Member of the Congress of Sinaloa
- In office 1 October 2018 – 31 September 2021
- Constituency: Proportional representation

Personal details
- Born: October 29, 1992 (age 33) San Ignacio, Sinaloa, Mexico
- Party: National Regeneration Movement (since 2018)
- Education: Autonomous University of Sinaloa
- Occupation: Politician

= Yeraldine Bonilla Valverde =

Interim governor of Sinaloa

Yeraldine Bonilla Valverde (born 29 October 1992) is a Mexican politician who serves as Secretary of Government of the State of Sinaloa, having previously served as interim Governor of Sinaloa, after Rubén Rocha Moya requested a leave of absence from May to August 2026. She previously served as General Secretary of the Government of Sinaloa from October 2025 until May 2026.

== Biography ==
She studied for a bachelor's degree in social work at the Autonomous University of Sinaloa. She was a deputy of the LXIII Legislature of the Congress of the State of Sinaloa.

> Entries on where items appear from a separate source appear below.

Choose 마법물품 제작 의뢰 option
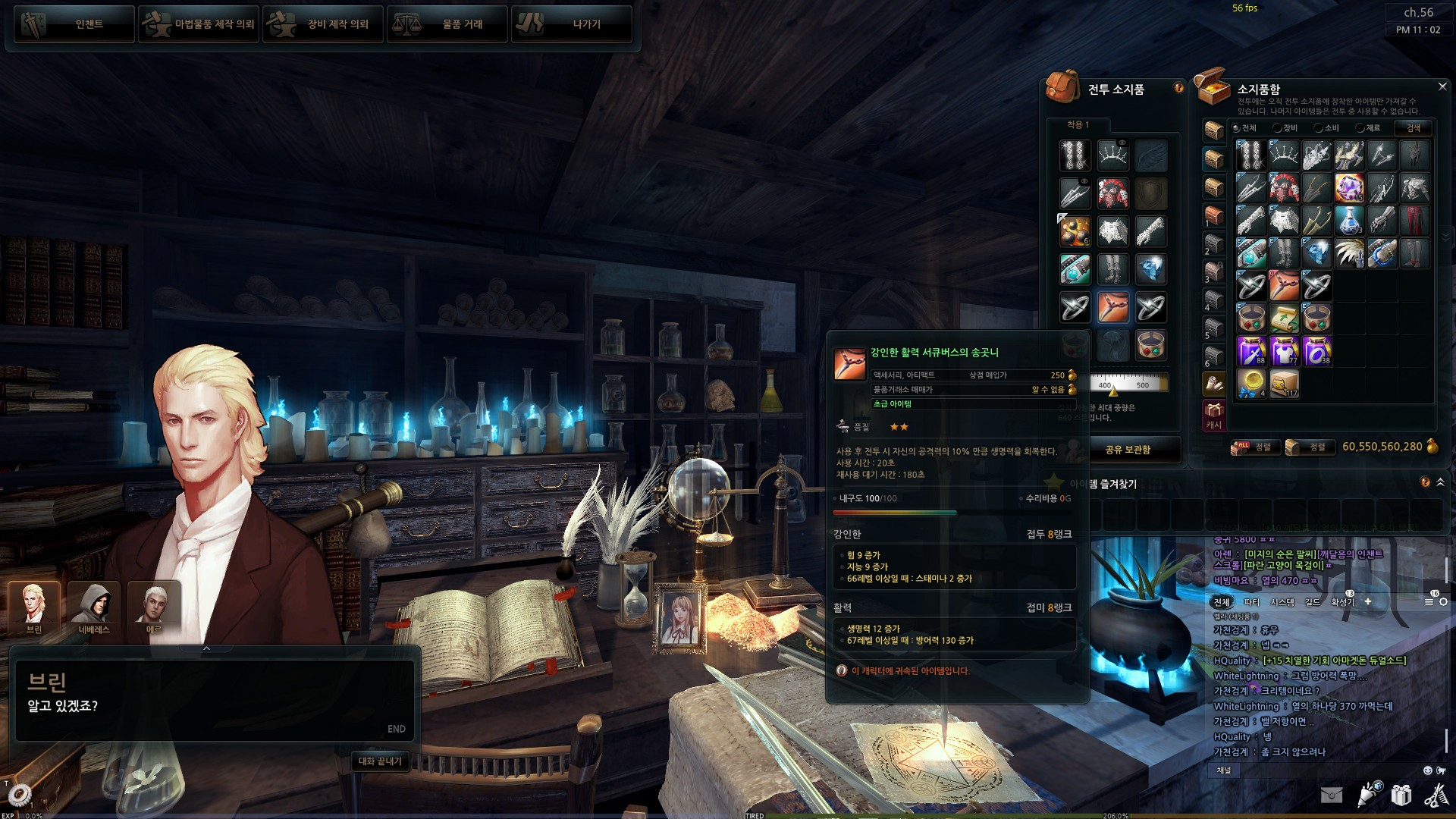 pyautogui.click(x=199, y=24)
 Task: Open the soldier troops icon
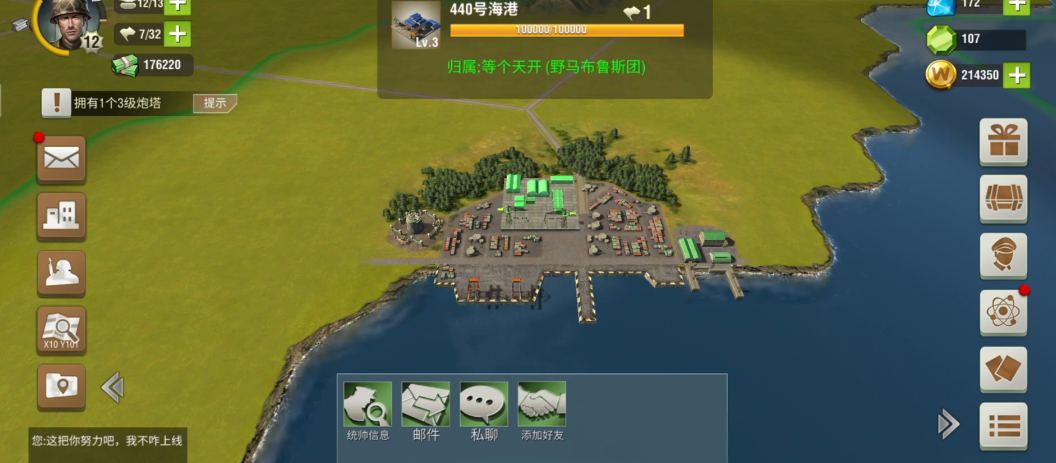click(61, 272)
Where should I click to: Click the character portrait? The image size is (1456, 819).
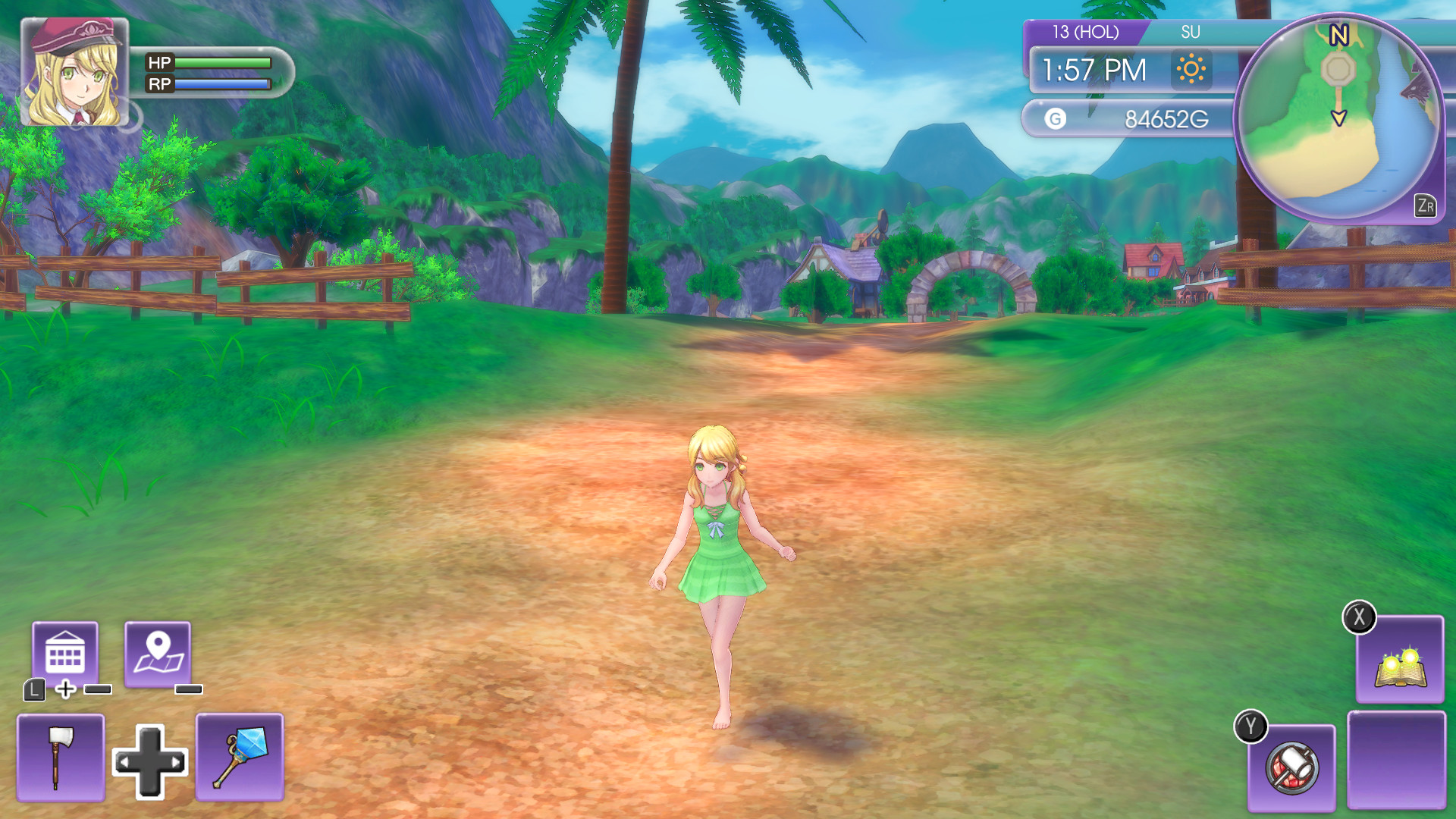click(76, 74)
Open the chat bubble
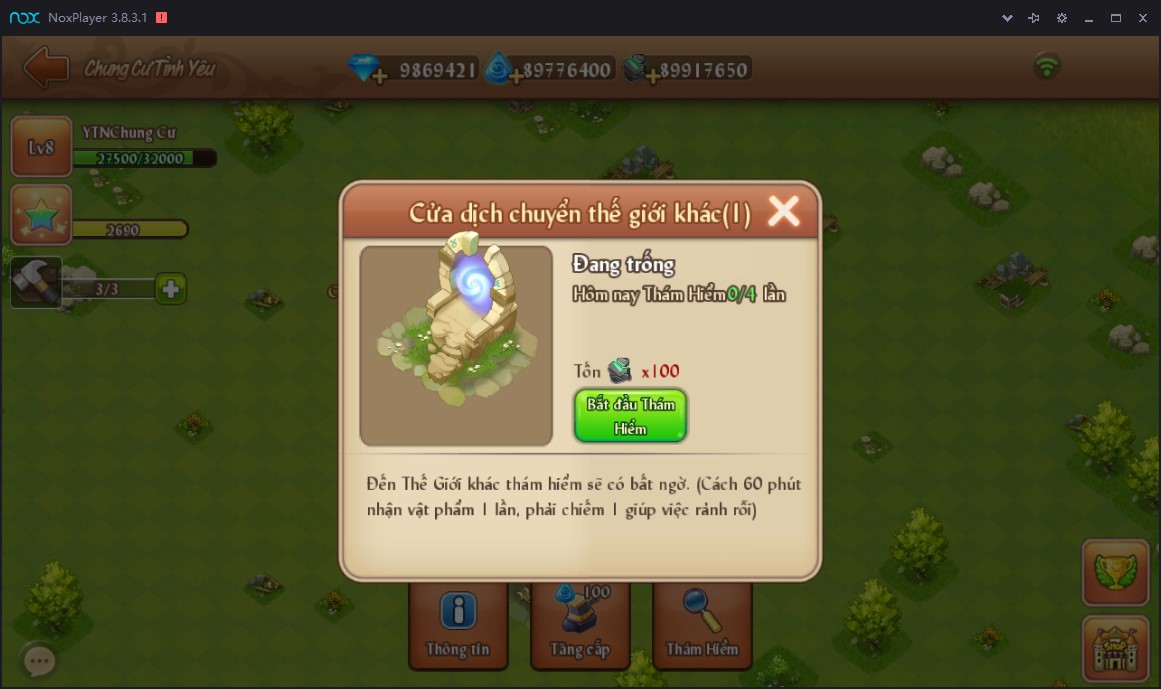 39,660
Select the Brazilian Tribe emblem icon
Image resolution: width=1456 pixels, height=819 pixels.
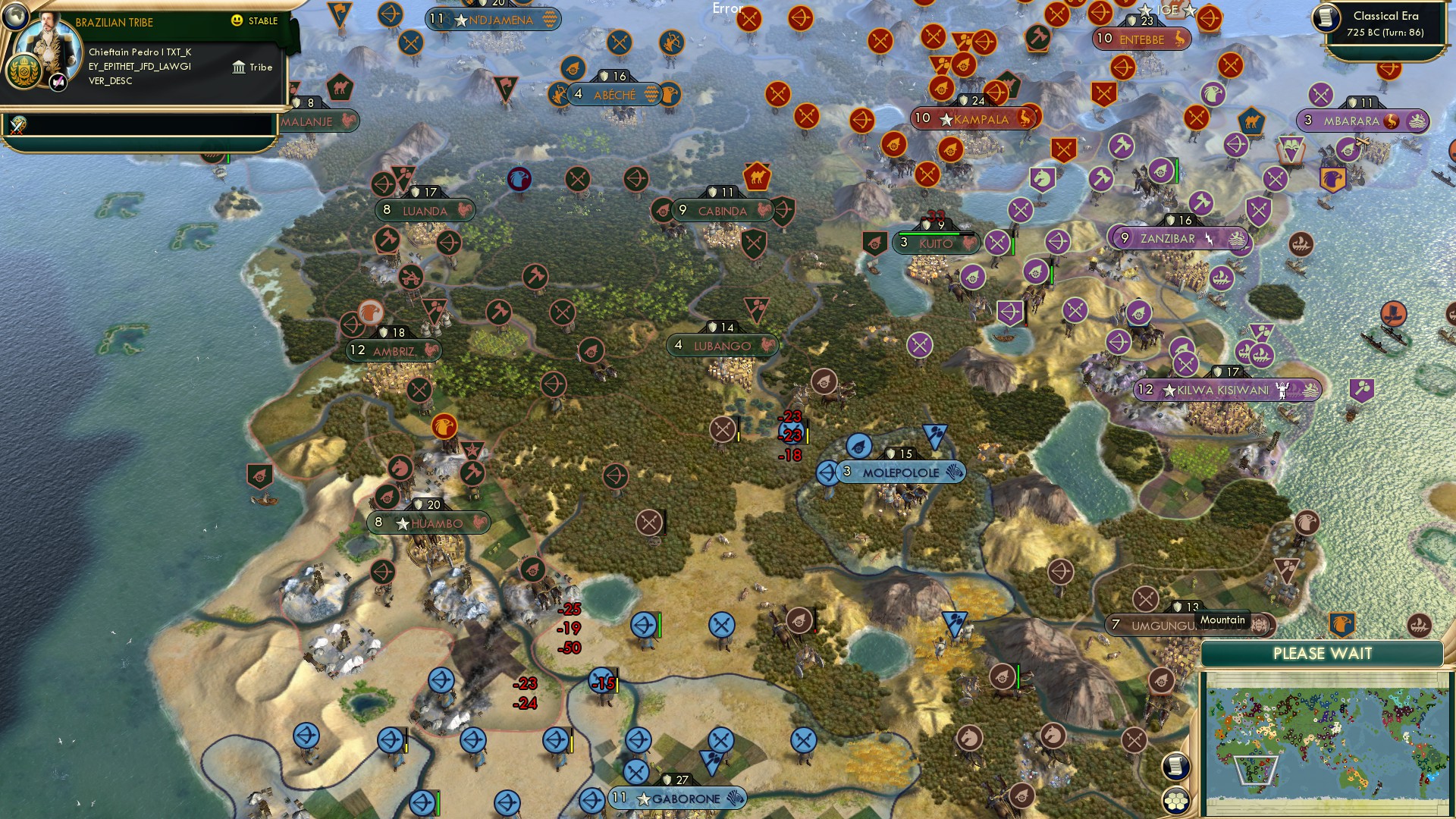[24, 71]
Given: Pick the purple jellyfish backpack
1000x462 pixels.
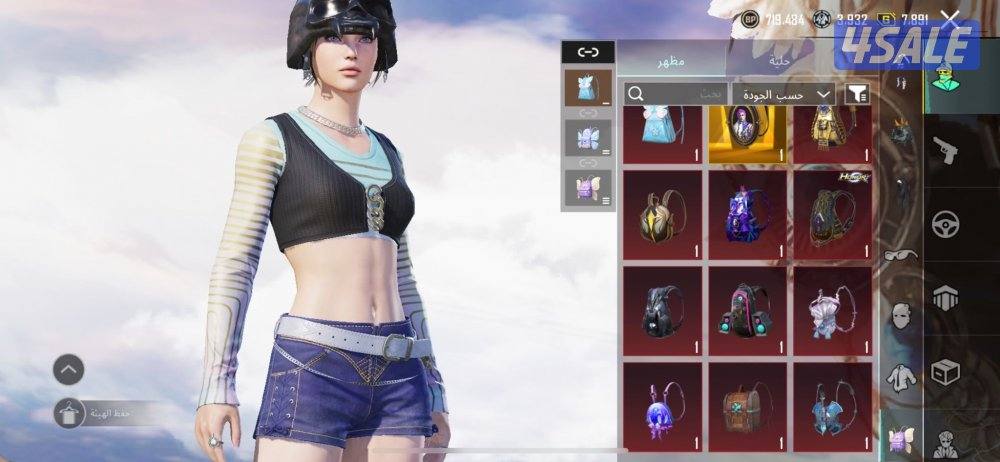Looking at the screenshot, I should point(661,405).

In the area of public safety, she also served as acting head of the Sinaloa State Public Security Secretariat, a role she temporarily held from 25 August to 6 September 2023.

On 24 October 2025, she was appointed as Secretary of Government of the State of Sinaloa by Governor Rubén Rocha Moya. Following Rocha Moya's leave on 1 May 2026, Bonilla Valverde was designated as interim governor by the Congress of Sinaloa.

On 21 August 2026, she returned to the office of Secretary of Government of Sinaloa after Rocha Moya, returned to his post as Governor.